It was nearly noon when Benda arrived on the edges of his home village of Stennax, which he had not seen in over three years. A storm-at-sea had driven his fishing vessel with his fellow countrymen Tendar and Offend onto the strange shores of the lost and largely forgotten land of Quatria. There, the river of time took a course all her own, and an entirely different one from that of the Wide Lands and Kremel. For him, his sojourn there, and his perilous voyage back to Kremel, and finally to his home kingdom of Cannaxus had seemed to take no more than a few months. But he was keenly aware that for those he’d left behind, the pace of time had flowed with a quickness which for him it had not.

As such, despite his joy at returning, he was filled with trepidation upon entering the outskirts of his village, and seeing the few wattle and daub huts that began to line the cart path. He felt painfully aware too of the strangeness of his appearance, dressed in the garb of foresters of the northern Drynarean kingdom. And if his reflection in the surface of Lake Squamat had shown him anything, it was that he looked ragged and thin, with a scraggly unkempt appearance of one who had been on the road for a long, long time.

He noticed as he went along that the villagers who saw him all avoided eye contact, and somehow this made him feel ashamed – like a stranger in his own home. Tob, before entering the village proper had, perhaps wisely, suggested Benda hide him again in the folds of his cloak. For though Benda might only seem a stranger to this people of Stennax, Tob truly would appear like a wholly alien being.

The few villagers he did see scurried about their business. Benda thought they seemed nervous, and he wondered at what had happened in the intervening time since he left to make them so. He remember them as proud, certainly, but also filled with warmth. But then, perhaps that was because they had regarded him then as one of them, whereas the people who saw this bedraggled wraith walking through the village most certainly did not.

He brushed it aside though, and turned off the main path, and along a series of branching trails down through to the lower part of the village, nearer the sea. He saw there as he went some children play-fighting with sticks. Among them was a small boy, no more than a toddler, who upon seeing Benda froze completely still, and stared. Until one of the older boys whacked him across the back with a stick, startling him awake, and all the children ran off again together to some other part of the village. Benda estimated the boy to be approximately the same age as his own son, Sol, according to the passage of time in this place. But he had not seen him since he was a baby, and he pressed on.

At last, he rounded the final bend to where his family’s hut was, constructed decades ago by his father. As he approached, he felt the hair on the back of his neck stand up. He strangely felt, at the very last moment, the urge to flee. But to where? This was everything he’d striven for all the while on this long voyage. So he strode up to the door, which was closed, and knocked on it.

He felt strange knocking on the door of his own house, but if his wife Lualla had lived on her own without him all these long years, he didn’t want to scare her by simply walking in like a ghost out of the wilderness.
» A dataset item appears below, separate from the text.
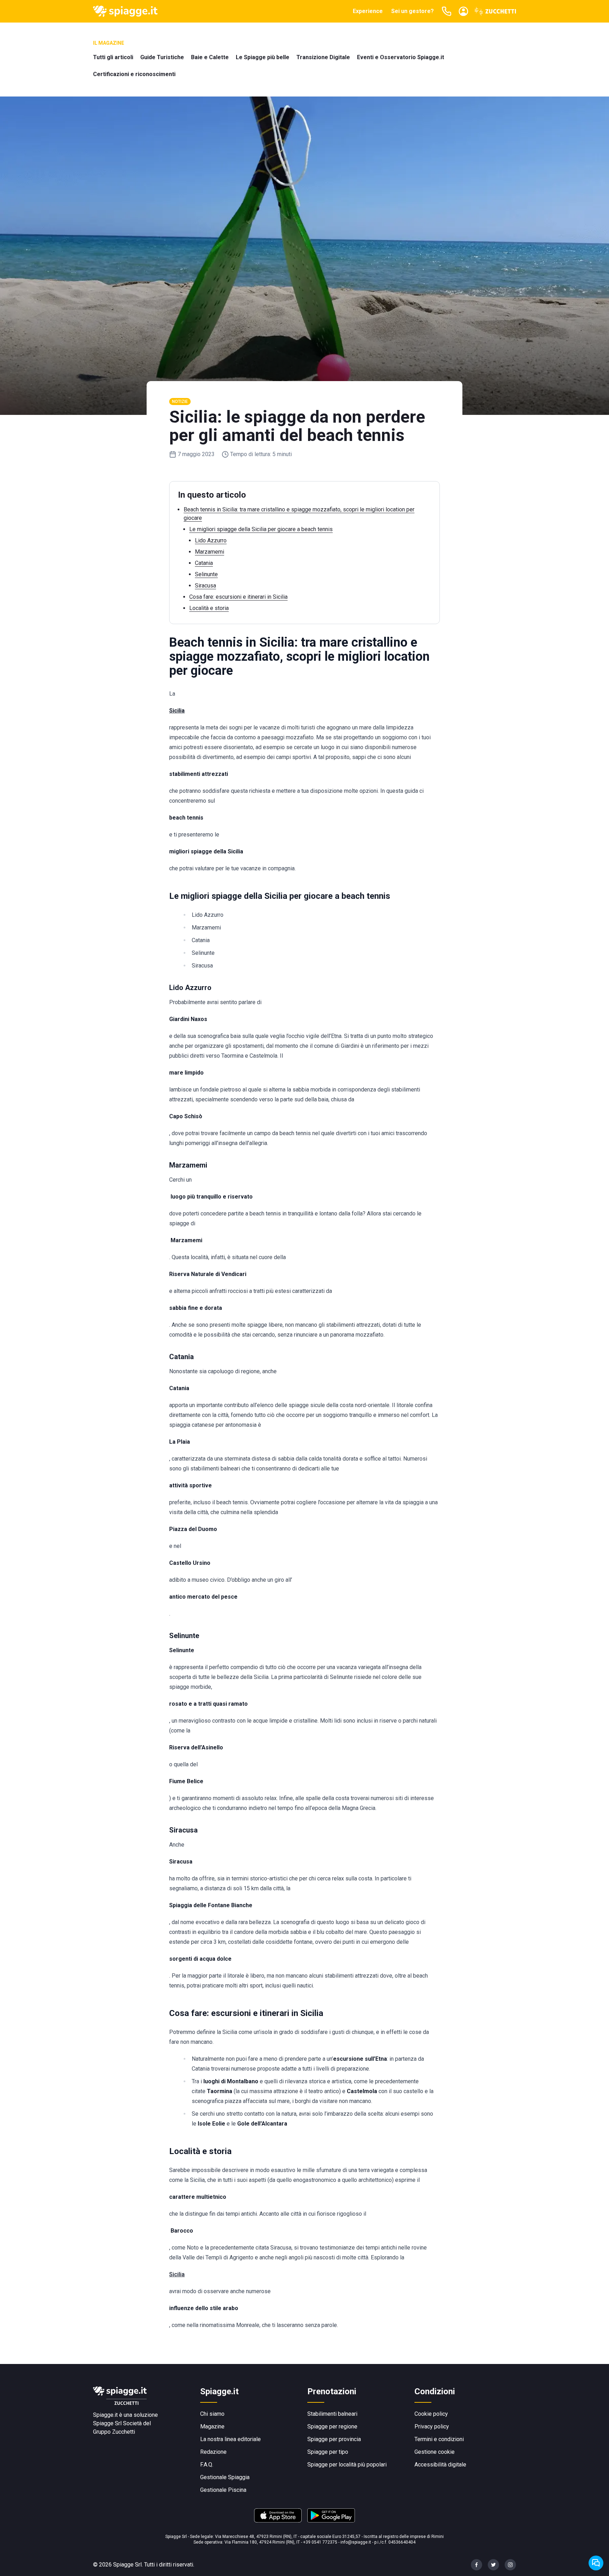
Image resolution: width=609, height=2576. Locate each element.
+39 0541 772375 (320, 2542)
As he stood there waiting, he ran his fingers through his uncombed hair nervously. Would she recognize him? Would she still love him, and accept him as her husband?

After what seemed like an endless moment, the door swung gently inward, and a woman’s voice – Lualla’s – said softly, “Come in.” His heart leapt to his throat, and in his excitement, Benda pushed aside the strange note of warning he thought he heard in her voice, and he passed through the threshold into the dark interior.

His eyes adjusted to the dimly lit space within, and as he did, across the room, he saw her there, beautiful as they day they wed. She turned from the fire she was cooking over, and cried out in recognition, “Husband!”

Benda rushed to embrace her, but she threw her arms up in warning, shouting, “Run!”

The door swung shut behind Benda, though, and as he went to sweep his wife up into his arms, strong hands seized each of his arms from behind. He struggled and, turning his head this way and that, was confronted by two gruff armor-clad men, who held him fast. Over their coats of mail were red cloths bearing the insignia of the Citadel, and the First King of Kremel.

Lualla sobbed and went to caress his cheek, “Forgive me, Benda! I had no choice.”

“Welcome home, sailor!” one of the soldiers said roughly, and clubbed him in the back of the head. Benda fell once again into unconsciousness.